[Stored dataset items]
--*--

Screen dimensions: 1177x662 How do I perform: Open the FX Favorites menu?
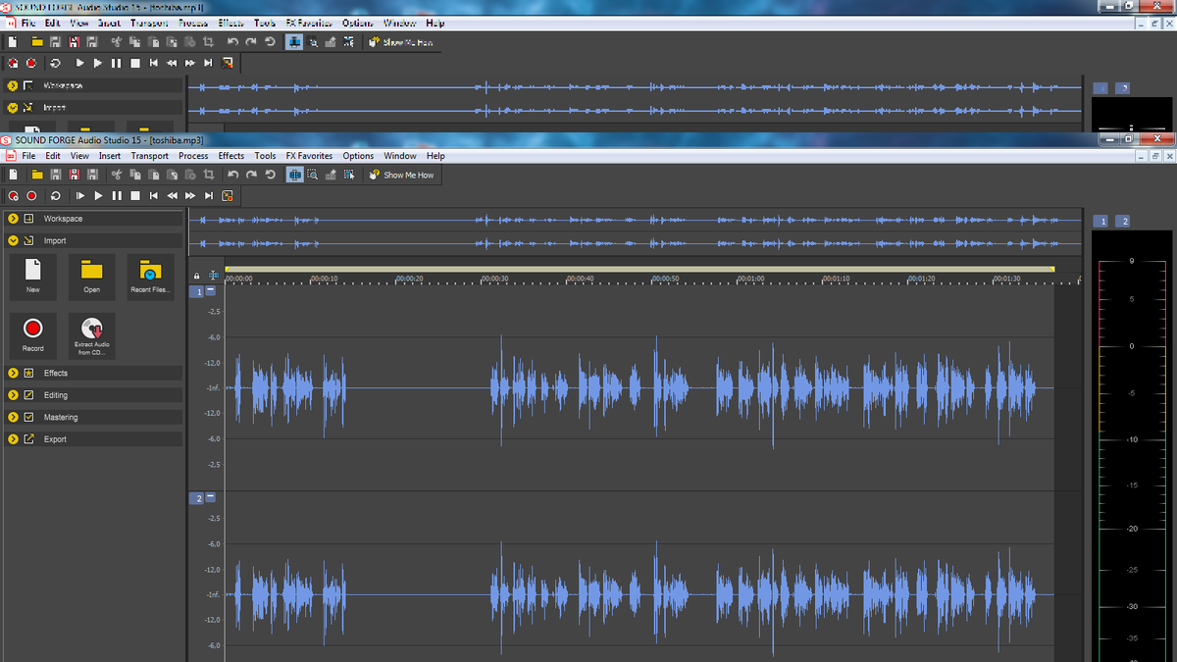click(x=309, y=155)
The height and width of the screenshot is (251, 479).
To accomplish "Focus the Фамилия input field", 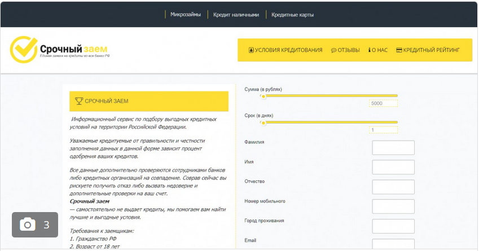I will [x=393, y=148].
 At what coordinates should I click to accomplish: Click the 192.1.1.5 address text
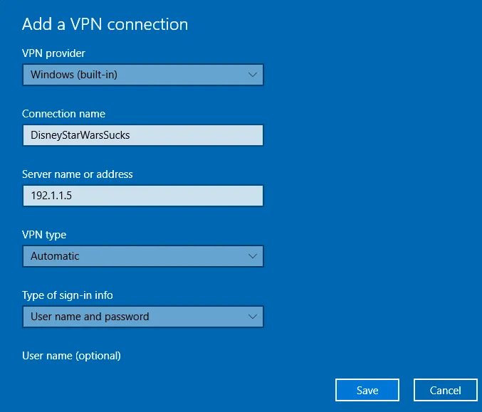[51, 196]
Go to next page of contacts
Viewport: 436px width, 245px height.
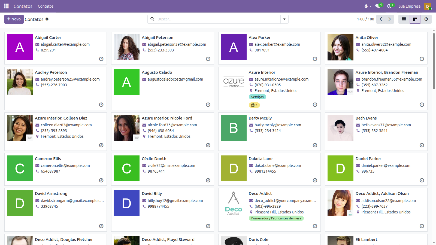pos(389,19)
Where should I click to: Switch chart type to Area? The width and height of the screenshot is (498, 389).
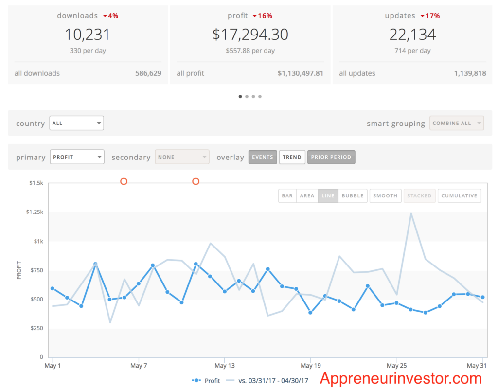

--*--

Assignment: Leave the pictures aside and print exactly, and only, the lines from the one with "At what coordinates" through the end of the data, both included.

Solved exercise:
 At what coordinates should I click to accomplish: Click the 192.1.1.5 address text
[51, 196]
Go to next page of contacts
Viewport: 436px width, 245px height.
pos(389,19)
Where should I click to: Switch chart type to Area? The width and height of the screenshot is (498, 389).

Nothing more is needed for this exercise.